How would you rather spend a Sunday night? A) In the library reading a 200 page textbook about the principles of marketing. B) At a Wynter Gordon show handing out flyers and hanging out in the VIP room.
Internships are the most informative classes you’ll ever take. Solving real problems in real time means you’re more likely to learn the solutions than if you were to just read about them. And even if you highlight and annotate the hell out of that marketing textbook, sometimes it never has the answers you need in it.
Paul Blest, a political science major at the University of Delaware, recently started interning for the Delaware Democratic Party. So how did all those Wednesday night political science lectures from last semester help him?
“Before I started interning I thought college was all I needed to prepare me for a job,” he said. He realized that what he learns in the classroom is more of background knowledge than a helpful tool in getting a job after graduation.

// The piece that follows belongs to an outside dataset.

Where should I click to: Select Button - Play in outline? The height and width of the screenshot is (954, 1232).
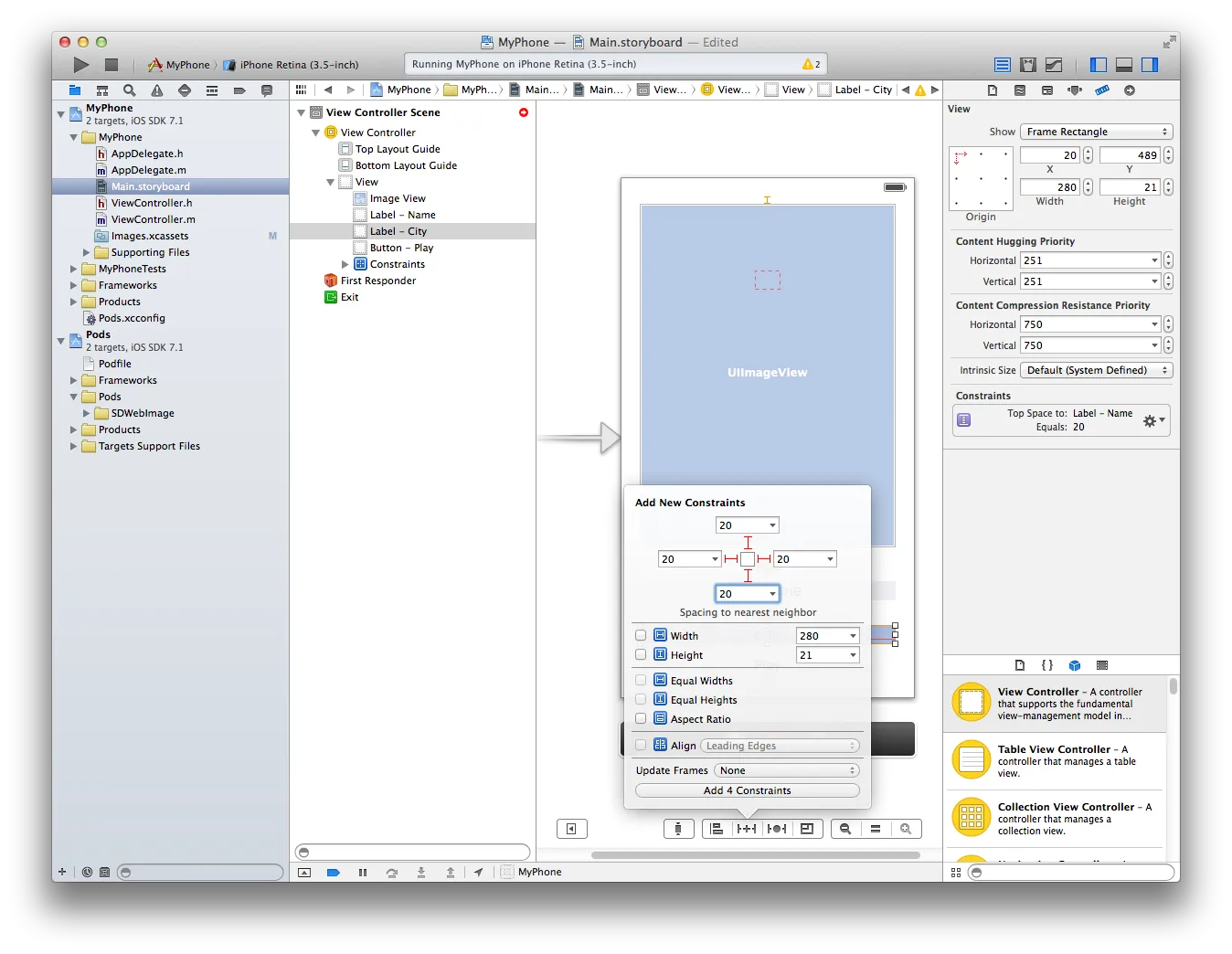401,248
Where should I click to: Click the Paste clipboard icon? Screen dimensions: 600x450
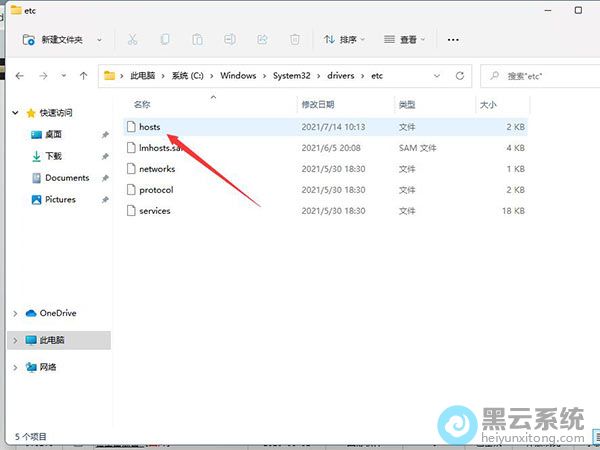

“The best lessons come from going to work, dealing with people and seeing what your future will actually be like.” In the blog he helps manage for the DDP, Paul has to actually forget everything they teach you in school about writing papers. “It’s the complete opposite of writing for class. In class, you usually have to take an unbiased view. At work, we’re fighting for the cause of a majority political party so all objectivity goes out the window.”
Getting real world experience in the field you’re studying is more valuable than that degree you’ll soon earn. Plus, would you imagine spending tens of thousands of dollars on an economics degree or something and then deciding you actually hate being an economist? That would be the worst.